> **Extracted text**:

---+---

Phou Pha Thi (Phathi Lao: ຜາຖີ່ ) is a "sacred mountain" in Laos "believed...inhabited by great "phi", or spirits and used for the clandestine Lima Site 85 military installation during the Vietnam War. The lightly defended installation was destroyed by North Vietnamese attackers in the 10-11 March 1968 Battle of Lima Site 85. From 1994 to 2004, searches for USAF remains were conducted at the mountain, but few bodies were located. The mountain is "100 miles south of Dien Bien Phu, 160 miles west of Hanoi, and just 25 miles from the capital of Samneua". The site had been used as a military site by French colonialists until seized by the North Vietnamese in 1962, and the Hmong "Secret Army" recaptured the area and a Central Intelligence Agency airstrip was built by 1966.

==Description==
"Pha-thi mountain...runs from north of the Huoi-san stream to south of the Nam-het River, a distance of about 7,000 meters. It is the highest peak in the region. ... All four sides of the karst are sheer cliffs that are between 50 and 200 meters high... From about mid-way between the base and the summit of the mountain, the sides were formed by 75° to 80° cliffs, and in some spots 85° to 90° cliffs."
"The peak of Pha-thi mountain is at least 3-4 kilometers from the surrounding peaks... To the north and northeast is the 1392 meters high Phu-hin-he ridge. To the south [of Phu-hin-he ridge] is the 1148 meter [Phou Huoi] Kha-moun [ridge]. To the east are the 1425 meter Phu-bao ridge, the 1223 meter Phu-hin-sa ridge, and the 1442 meter Phu-den-dinh ridge. To the south and southeast are the 1586 meter Phu-huoi-hao ridge and the 1225 meter Phu-huoi-na ridge. To the west and southwest are high points 1443, 1088, 1052, 1148, and 1007" (Do Chi Ben, 1996).

---+---

Source data:
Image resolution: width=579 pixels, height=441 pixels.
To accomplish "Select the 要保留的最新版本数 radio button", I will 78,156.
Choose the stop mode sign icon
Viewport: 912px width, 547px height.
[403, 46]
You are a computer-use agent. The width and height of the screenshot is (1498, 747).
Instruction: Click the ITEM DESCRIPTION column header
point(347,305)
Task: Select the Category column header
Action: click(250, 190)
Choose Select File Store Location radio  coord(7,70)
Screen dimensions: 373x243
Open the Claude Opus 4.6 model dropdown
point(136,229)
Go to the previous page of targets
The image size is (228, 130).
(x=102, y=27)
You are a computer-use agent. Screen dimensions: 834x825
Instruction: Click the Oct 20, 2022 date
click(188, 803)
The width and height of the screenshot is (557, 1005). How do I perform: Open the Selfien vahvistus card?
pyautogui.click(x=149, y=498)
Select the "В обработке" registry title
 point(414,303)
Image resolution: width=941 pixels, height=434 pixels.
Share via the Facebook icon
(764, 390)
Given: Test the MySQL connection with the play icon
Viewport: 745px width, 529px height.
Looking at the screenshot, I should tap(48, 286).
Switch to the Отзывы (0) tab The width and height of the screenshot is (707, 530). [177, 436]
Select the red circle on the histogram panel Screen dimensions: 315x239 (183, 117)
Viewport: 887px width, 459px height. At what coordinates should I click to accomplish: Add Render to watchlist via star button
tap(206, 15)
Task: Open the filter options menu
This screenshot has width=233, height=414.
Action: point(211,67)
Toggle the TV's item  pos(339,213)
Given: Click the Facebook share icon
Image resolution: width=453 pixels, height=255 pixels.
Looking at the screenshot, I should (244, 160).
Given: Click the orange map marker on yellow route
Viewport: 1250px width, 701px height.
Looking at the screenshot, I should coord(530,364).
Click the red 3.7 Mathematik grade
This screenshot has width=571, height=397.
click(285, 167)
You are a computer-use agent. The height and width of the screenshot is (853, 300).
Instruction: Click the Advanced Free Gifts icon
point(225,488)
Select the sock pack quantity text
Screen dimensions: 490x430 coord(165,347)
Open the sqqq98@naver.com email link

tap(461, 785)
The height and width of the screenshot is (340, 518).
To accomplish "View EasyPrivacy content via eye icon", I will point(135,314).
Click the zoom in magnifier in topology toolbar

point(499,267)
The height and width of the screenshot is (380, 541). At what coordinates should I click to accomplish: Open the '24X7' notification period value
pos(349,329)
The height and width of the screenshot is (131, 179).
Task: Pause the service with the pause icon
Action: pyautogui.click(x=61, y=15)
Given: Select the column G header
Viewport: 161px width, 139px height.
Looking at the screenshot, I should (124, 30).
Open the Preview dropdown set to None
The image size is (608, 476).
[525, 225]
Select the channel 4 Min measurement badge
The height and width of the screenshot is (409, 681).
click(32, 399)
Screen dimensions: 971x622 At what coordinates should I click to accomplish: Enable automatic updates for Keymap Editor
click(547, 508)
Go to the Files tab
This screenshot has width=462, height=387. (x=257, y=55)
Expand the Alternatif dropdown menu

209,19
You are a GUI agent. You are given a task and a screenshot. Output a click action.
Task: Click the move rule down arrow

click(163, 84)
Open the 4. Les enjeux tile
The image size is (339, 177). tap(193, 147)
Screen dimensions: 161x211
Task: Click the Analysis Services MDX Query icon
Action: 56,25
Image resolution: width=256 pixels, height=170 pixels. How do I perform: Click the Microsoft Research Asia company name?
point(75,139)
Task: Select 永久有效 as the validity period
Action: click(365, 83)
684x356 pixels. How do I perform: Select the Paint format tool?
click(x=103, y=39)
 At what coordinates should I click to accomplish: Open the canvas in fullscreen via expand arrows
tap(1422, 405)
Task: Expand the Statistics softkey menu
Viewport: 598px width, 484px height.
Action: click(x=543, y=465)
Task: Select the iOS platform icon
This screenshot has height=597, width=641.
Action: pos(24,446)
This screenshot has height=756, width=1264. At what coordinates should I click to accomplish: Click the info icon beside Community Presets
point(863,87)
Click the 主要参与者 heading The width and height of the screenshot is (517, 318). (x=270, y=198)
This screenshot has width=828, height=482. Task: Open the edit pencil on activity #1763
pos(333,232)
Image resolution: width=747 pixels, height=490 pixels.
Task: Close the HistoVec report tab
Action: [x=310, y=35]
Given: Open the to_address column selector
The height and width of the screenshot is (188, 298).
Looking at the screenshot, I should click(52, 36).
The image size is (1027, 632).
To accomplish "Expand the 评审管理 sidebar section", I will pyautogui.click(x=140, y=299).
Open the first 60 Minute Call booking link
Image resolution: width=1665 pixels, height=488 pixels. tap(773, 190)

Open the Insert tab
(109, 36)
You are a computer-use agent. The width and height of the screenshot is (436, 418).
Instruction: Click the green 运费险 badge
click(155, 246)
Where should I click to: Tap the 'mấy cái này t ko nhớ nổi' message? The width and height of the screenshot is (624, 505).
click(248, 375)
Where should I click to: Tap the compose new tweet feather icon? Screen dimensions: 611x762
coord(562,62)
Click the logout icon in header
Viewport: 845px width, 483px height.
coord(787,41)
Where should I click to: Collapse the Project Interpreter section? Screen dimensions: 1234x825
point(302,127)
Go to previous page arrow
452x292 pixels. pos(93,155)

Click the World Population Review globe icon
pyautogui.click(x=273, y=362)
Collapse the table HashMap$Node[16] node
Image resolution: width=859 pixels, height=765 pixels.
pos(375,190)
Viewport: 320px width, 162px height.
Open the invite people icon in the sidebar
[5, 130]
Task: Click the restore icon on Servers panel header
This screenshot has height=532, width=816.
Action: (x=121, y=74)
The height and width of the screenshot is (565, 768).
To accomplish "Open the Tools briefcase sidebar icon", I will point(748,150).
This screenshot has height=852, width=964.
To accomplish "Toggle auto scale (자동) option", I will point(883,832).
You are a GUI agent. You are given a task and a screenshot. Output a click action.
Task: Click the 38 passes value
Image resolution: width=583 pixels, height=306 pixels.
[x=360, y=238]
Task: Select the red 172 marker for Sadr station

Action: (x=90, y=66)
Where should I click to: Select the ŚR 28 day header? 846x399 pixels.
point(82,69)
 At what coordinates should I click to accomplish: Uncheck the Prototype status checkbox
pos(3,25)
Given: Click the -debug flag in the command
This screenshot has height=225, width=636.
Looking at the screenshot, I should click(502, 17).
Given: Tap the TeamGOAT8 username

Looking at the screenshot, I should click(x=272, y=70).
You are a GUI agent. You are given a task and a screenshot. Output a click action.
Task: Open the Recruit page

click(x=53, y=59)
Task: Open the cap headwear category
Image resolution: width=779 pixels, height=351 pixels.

---+---

> **Actions to take**:
1. Write out the Phou Pha Thi passage word for word, starting at "Phou Pha Thi" and ending at "built by 1966.".
2. In the Phou Pha Thi passage, which high points are identified only by number to the west and southwest of the mountain? List them all.
The rows bear no relation to the Phou Pha Thi passage.

> **Response list**:
1.
Phou Pha Thi (Phathi Lao: ຜາຖີ່ ) is a "sacred mountain" in Laos "believed...inhabited by great "phi", or spirits and used for the clandestine Lima Site 85 military installation during the Vietnam War. The lightly defended installation was destroyed by North Vietnamese attackers in the 10-11 March 1968 Battle of Lima Site 85. From 1994 to 2004, searches for USAF remains were conducted at the mountain, but few bodies were located. The mountain is "100 miles south of Dien Bien Phu, 160 miles west of Hanoi, and just 25 miles from the capital of Samneua". The site had been used as a military site by French colonialists until seized by the North Vietnamese in 1962, and the Hmong "Secret Army" recaptured the area and a Central Intelligence Agency airstrip was built by 1966.

2. 1443, 1088, 1052, 1148, 1007